とこや

カット&パーマ

髪が伸びたので床屋に行く。


やはり、行くのは面倒くさい…。


明日になったら地球が滅亡するかもしれない。だから、明日になったら、ちょっと様子を見て、滅亡しなさそうだったら行くことにしよう。


こんな感じで理由をつけては先延ばし。

実際に明日になったらなったで、時間軸的に明日は今日、ということになるから、そこを起点に、改めて明日の滅亡について、憂いては先延ばしにした。


幾日過ぎても、一向に地球は滅亡しない感じだったので、やむなく床屋に行く羽目になった。


往来を歩くと、すぐに床屋は見つかった。

高速で回転する赤白青のサインポール、カット&パーマ、と、大書してある看板。



カット&パーマ


この看板のせいで、入店するか否かを考えあぐねた。


カット&パーマ、ということは、その意味を捉えれば


カット、且つ、パーマ


になる。


更にどういうことかを考えると、これは髪を当人が希望する尺に切り整えたのち、パーマをあてて縮毛させる、ということである。

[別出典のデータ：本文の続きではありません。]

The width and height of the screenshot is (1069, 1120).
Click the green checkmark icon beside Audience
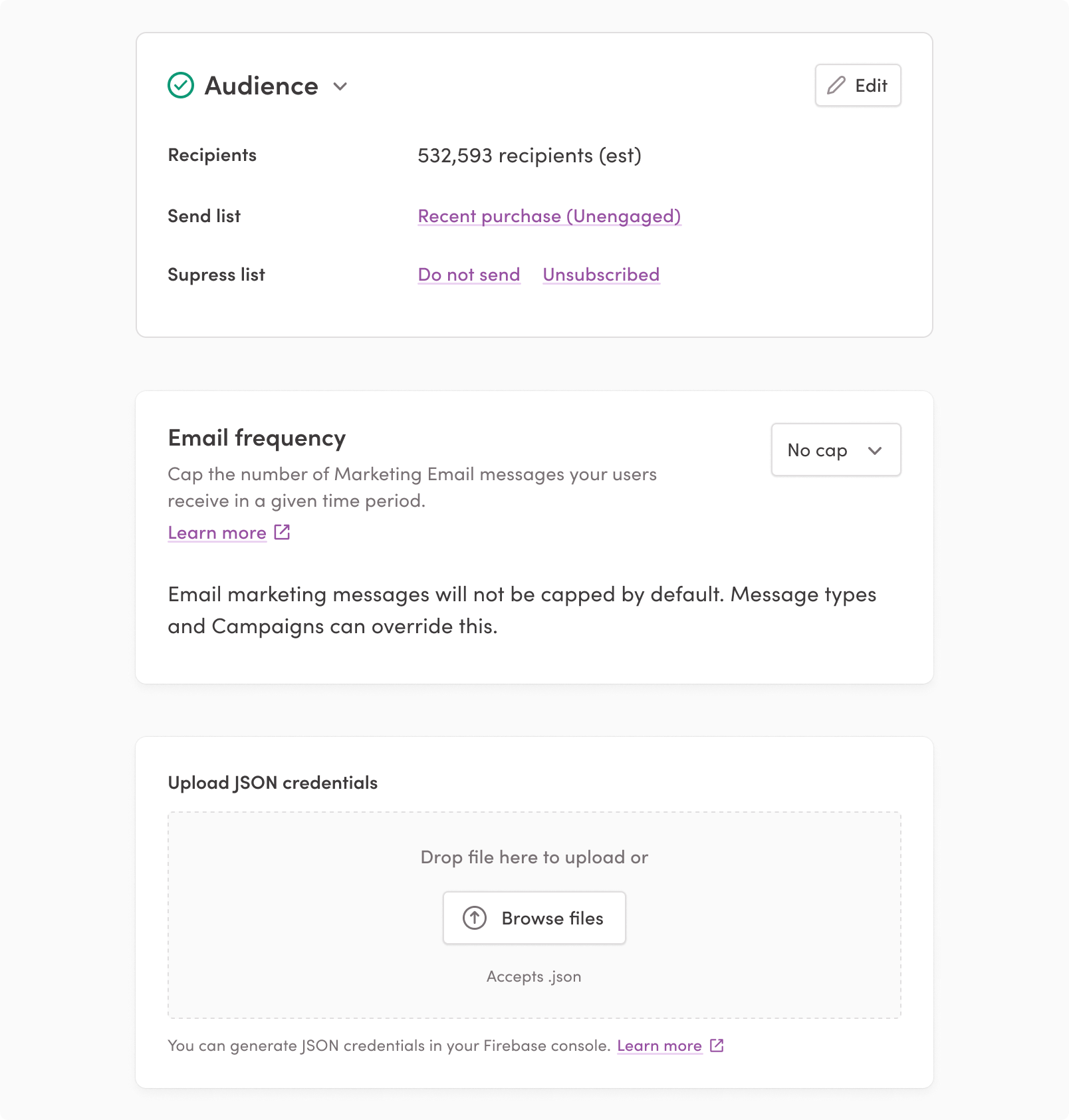[181, 86]
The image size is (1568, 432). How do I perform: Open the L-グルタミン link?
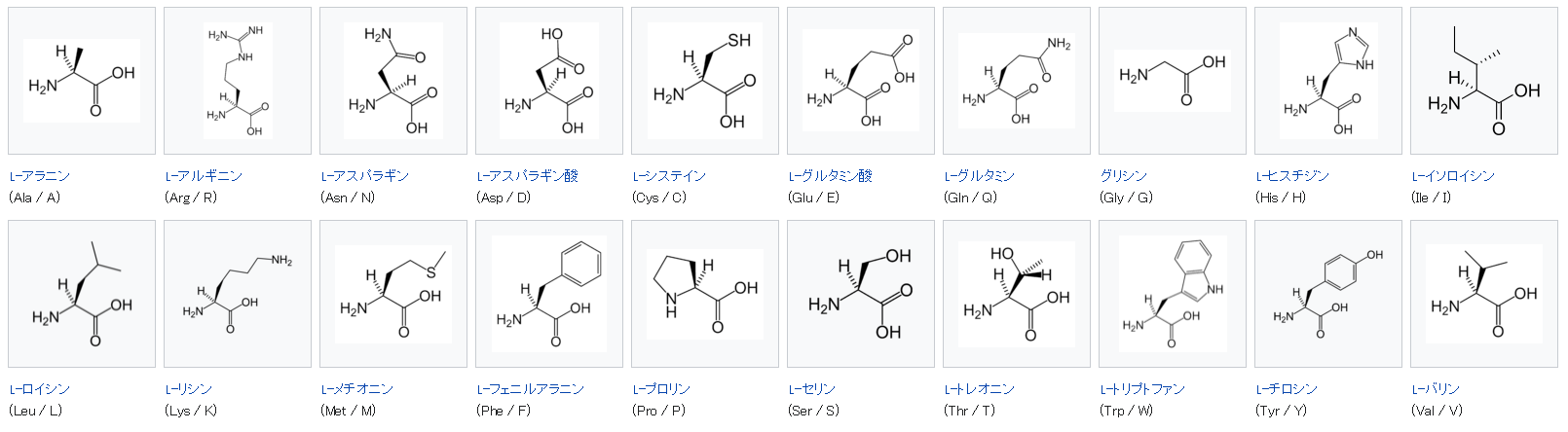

ここで問題になるのは、自分としては、カットはしてほしいがパーマはしてほしくない、ということであり、もし今この床屋に入店すれば、然るべき尺に切り整えられたのち、パーマをあてられ、当初のイメージから大分、かけ離れた仕上がりになってしまうことが予想された。


なぜ


カットorパーマ


じゃないんだ。


看板を見上げながら、床屋の店主に対して、怒りを覚えた。

とはいえ、床屋の店主は、自店の経営方針に従って、カット&パーマ、という形式で、サービスを提供しているだけであり、その経営方針に対して、株主でもない自分が口を出すことは出来ない。


カットorパーマにしてもらうには、この床屋を買収、もしくは、発行株式の過半数を取得したのち、株主総会で議決権を行使するほかない。


到底、そんな資金の都合はつかないし、第一、未上場の会社が、一見で入店してきた自分に対して、株式を譲渡する、なんてことは、まず考えられないだろう。


とはいえ、髪は切らねばならない。しかし、この近辺には他に床屋はない。


もういい、俺の負けだよ…


戦いに疲れた自分は、潔く入店した。


「今日はどうなさいます?」


席に通されるなり、涙目で言った。